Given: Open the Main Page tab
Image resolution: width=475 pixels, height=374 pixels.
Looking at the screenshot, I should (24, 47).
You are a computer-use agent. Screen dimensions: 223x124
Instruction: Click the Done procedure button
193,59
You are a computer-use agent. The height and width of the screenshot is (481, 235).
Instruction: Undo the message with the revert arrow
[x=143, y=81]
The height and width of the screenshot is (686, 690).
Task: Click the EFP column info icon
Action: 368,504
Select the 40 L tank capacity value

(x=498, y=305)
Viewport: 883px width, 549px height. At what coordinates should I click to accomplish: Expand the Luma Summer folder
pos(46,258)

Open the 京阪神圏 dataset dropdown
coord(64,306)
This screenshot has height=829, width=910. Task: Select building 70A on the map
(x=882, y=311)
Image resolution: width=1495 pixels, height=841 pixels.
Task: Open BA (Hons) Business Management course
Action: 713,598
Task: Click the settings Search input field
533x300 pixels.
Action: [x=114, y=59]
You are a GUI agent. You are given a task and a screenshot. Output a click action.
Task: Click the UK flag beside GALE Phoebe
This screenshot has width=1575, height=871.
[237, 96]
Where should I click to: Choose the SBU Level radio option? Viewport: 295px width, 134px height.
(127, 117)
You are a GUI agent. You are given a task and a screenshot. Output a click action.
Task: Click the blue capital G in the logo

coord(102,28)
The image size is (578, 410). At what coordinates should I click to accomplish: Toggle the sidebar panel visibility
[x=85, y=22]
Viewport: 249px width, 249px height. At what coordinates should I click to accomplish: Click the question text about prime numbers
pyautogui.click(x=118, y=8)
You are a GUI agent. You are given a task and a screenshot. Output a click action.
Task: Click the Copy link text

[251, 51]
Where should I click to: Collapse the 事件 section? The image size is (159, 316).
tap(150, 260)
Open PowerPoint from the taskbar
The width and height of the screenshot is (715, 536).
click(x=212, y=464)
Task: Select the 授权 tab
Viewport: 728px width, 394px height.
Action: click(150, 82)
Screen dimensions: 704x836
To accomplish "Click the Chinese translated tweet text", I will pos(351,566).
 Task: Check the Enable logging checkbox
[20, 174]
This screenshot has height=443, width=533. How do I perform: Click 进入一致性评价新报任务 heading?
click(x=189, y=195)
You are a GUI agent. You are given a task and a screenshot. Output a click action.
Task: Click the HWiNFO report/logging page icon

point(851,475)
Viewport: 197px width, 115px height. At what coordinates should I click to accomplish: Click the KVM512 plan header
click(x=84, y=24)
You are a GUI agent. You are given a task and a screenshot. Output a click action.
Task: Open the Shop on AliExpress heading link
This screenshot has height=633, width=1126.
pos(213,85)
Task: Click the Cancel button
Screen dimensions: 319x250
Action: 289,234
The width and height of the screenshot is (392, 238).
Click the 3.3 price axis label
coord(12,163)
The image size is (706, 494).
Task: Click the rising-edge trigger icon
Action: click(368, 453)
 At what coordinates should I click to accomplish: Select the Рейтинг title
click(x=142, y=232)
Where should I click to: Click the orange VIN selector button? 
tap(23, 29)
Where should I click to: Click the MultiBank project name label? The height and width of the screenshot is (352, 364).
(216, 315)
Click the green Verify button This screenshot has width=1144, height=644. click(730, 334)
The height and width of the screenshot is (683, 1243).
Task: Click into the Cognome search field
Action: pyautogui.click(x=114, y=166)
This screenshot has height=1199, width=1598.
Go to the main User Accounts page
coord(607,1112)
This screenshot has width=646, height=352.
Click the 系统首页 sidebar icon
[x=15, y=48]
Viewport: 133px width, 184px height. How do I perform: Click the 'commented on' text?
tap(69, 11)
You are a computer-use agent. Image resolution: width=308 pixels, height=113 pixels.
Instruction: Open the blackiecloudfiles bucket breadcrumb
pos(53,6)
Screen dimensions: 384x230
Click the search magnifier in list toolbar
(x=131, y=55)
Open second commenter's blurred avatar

> [SET TASK]: Pull out each row above that contains the word "label", matching case exactly.

> [SOLUTION]:
Click the 3.3 price axis label
Where should I click to: Click the MultiBank project name label? The height and width of the screenshot is (352, 364).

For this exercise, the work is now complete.